Private insurers that offer Medicare Advantage (MA) plans are increasingly investing in quality initiatives that provide a boost to the plan's star rating tied to millions of dollars in government incentives, according to an article by Kaiser Health News, published by USA Today.
More plans than ever earned high star ratings for 2016, as roughly half of MA plans with Part D coverage earned four stars or higher, which was a 25 percent increase from the year before. Experts tell KHN more than $3 billion in federal bonus payments are incentivizing insurers to invest in new approaches to manage conditions like blood pressure and osteoporosis.

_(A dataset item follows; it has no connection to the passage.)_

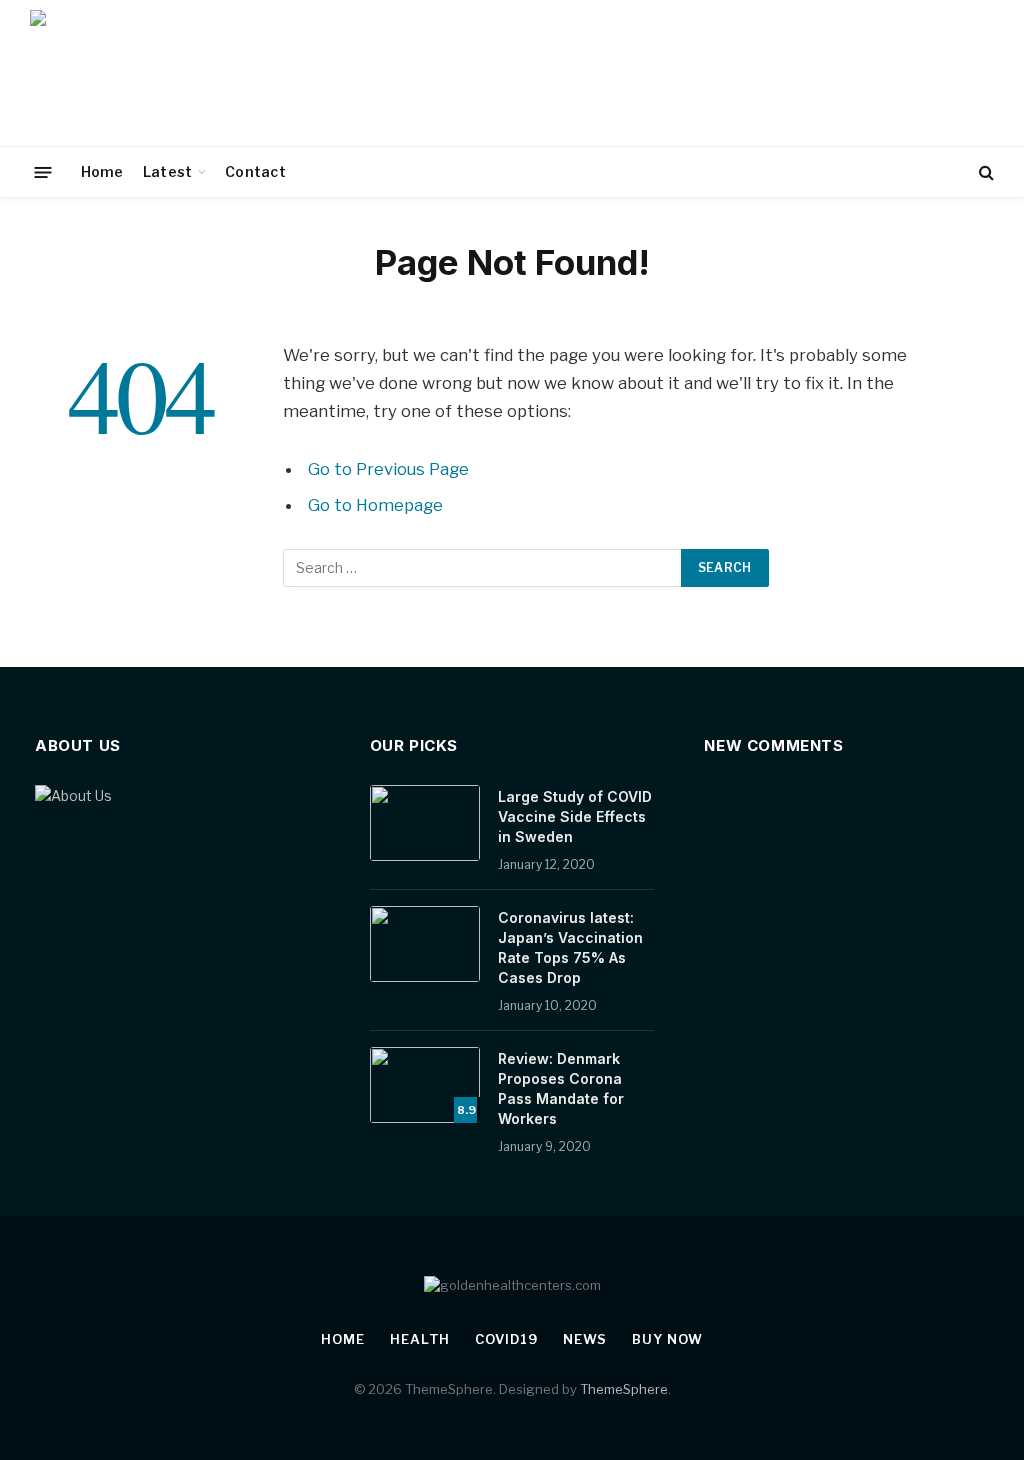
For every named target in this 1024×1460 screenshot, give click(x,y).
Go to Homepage (375, 505)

Major insurance companies like UnitedHealthcare could earn as much as $1.4 billion in bonus payments in 2016, a $532 million increase from the year before, analysts told KHN. Vantage increased its plan's rating from 3.5 stars to 4 after purchasing a $10,000 ultrasound machine to screen women for osteoporosis after a fracture; the rating bump led to an extra $8 million.
"Getting to 4 stars is really, really critical," Michael Kavouras, vice president of star ratings at Aetna, told KHN.

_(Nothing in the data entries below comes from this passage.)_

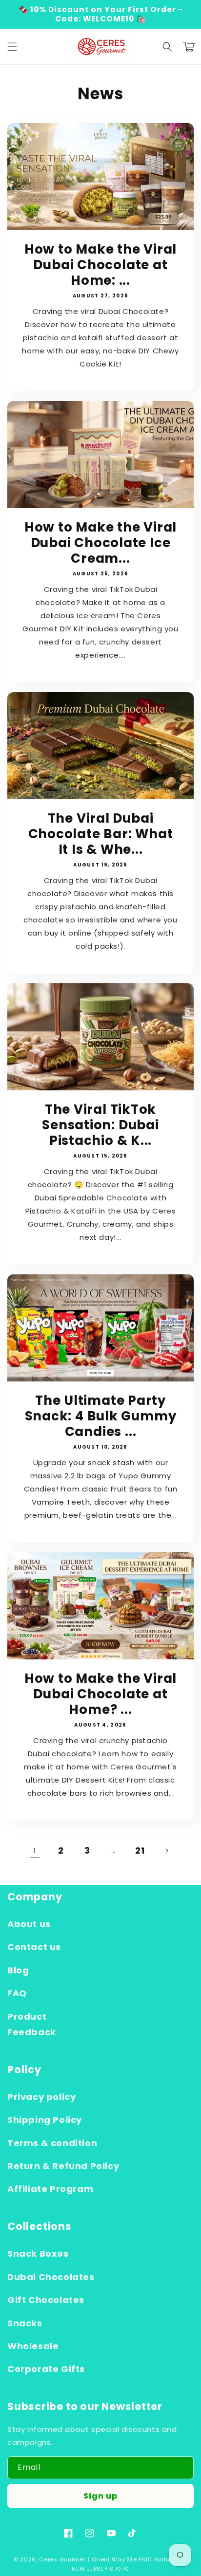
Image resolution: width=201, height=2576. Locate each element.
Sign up (100, 2496)
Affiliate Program (50, 2189)
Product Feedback (31, 2024)
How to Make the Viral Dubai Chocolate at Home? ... (100, 1694)
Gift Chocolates (45, 2300)
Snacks (24, 2323)
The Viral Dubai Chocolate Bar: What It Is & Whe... (100, 833)
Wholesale (33, 2346)
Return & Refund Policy (63, 2166)
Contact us (34, 1947)
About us (29, 1924)
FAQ (17, 1993)
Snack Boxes (38, 2253)
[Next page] (166, 1850)
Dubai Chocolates (51, 2277)
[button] (12, 46)
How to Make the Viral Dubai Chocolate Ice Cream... (100, 542)
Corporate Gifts (46, 2369)
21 (139, 1850)
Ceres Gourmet (62, 2559)
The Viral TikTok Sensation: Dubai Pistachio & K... (100, 1125)
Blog (18, 1970)
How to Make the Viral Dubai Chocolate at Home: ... (100, 264)
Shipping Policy (44, 2120)
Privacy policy (41, 2097)
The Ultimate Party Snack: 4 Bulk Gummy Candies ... (101, 1416)
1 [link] (34, 1850)
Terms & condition (52, 2143)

Although insurers must use the funding for additional benefits, a more comprehensive plan can draw in more members, which translates to higher profits and the potential for bigger bonuses. MA enrollment has skyrocketed over the last several years even amid funding cuts from the Affordable Care Act. In 2015, more than 17 million seniors enrolled in MA plans, accounting for nearly one-third the Medicare population.

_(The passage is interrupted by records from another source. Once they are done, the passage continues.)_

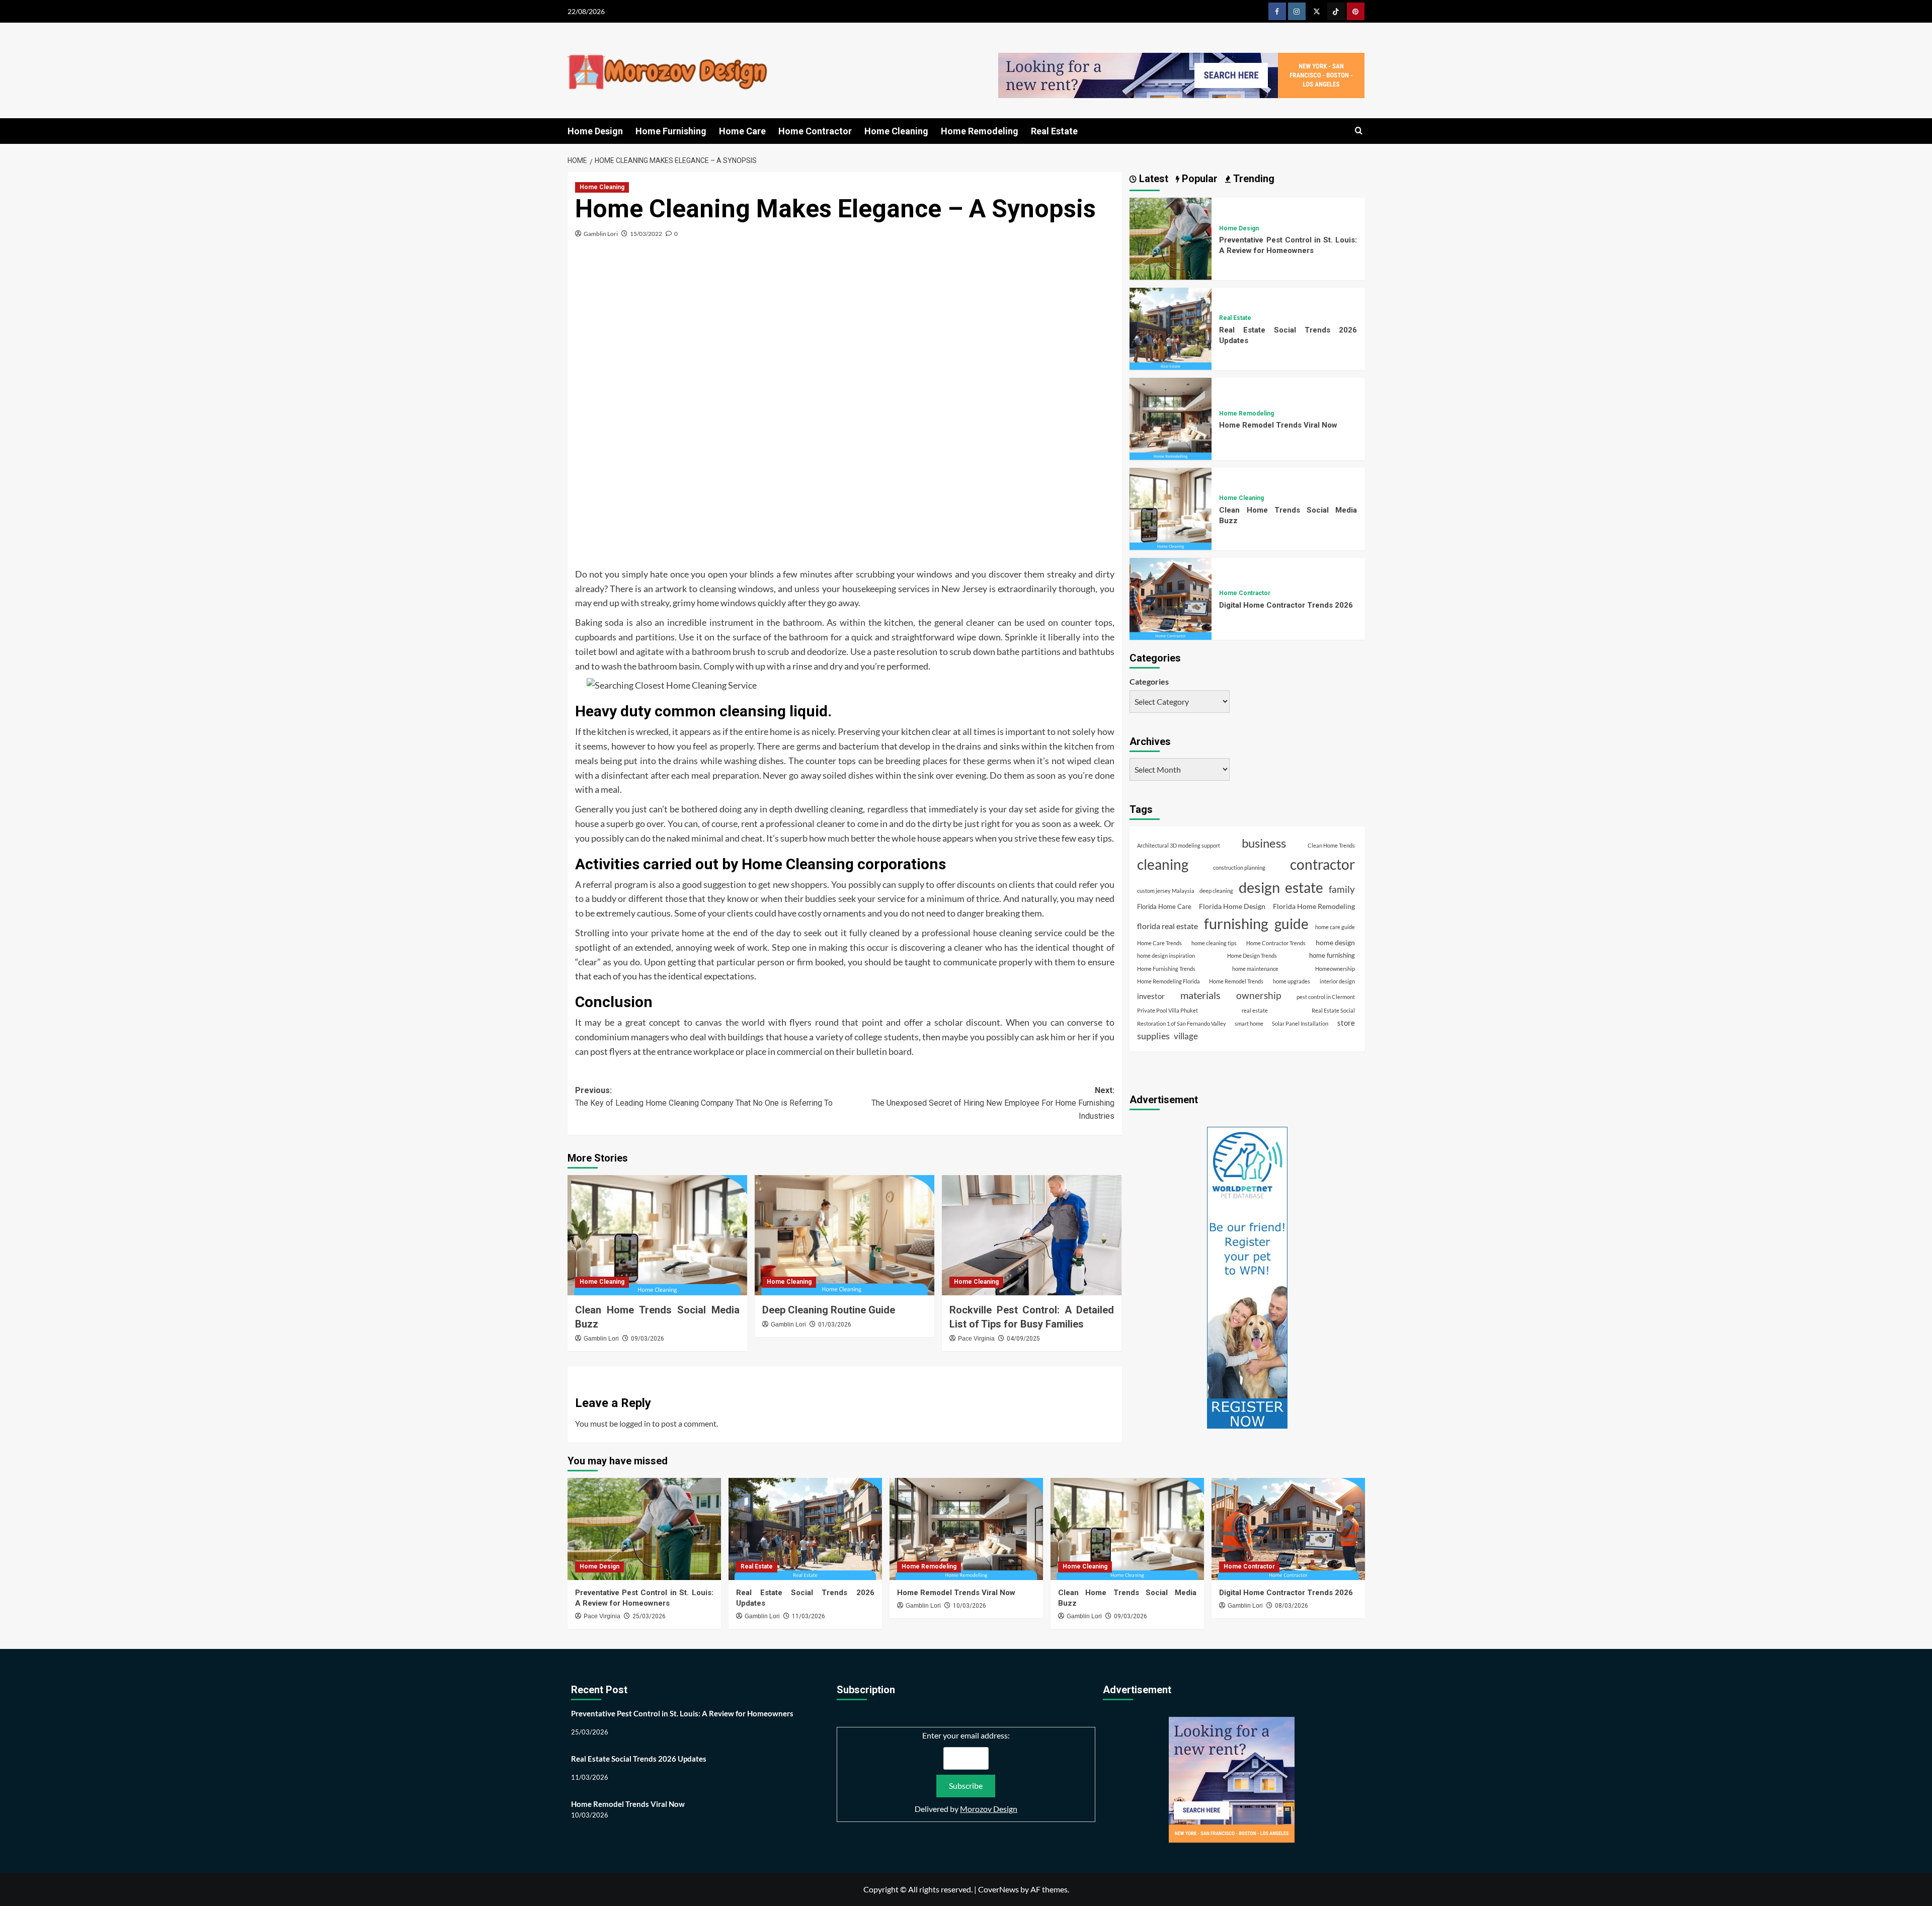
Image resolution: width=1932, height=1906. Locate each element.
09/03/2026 (647, 1338)
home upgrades (1291, 980)
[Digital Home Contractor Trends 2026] (1171, 597)
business (1264, 843)
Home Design (595, 131)
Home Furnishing (670, 131)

But the ratings system isn't flawless. In January, the Centers for Medicare & Medicaid Services (CMS) banned Cigna from selling new Medicare plans for operating MA and Part D plans that violated federal regulations. As KHN points out, Cigna earned a 4- or 4.5-star rating on 14 contracts, and even notched one 5-star rating, when CMS released its ratings in October. Days prior, CMS launched an audit into Cigna's practices following numerous warnings and corrective action plans, and by the time the audit was complete, open enrollment was just getting started. However, the sanctions weren't released publically until January.
The timeline has raised concerns about whether or not CMS should have let consumers know about the sanctions earlier, and it led some to question the validity of the ratings worth millions of dollars.
"When you have a high-rated plan that is given enrollment sanctions, that could have the effect of undermining the trust the public has in the ratings system," David Lipschutz, managing attorney for the Center for Medicare Advocacy, told KHN.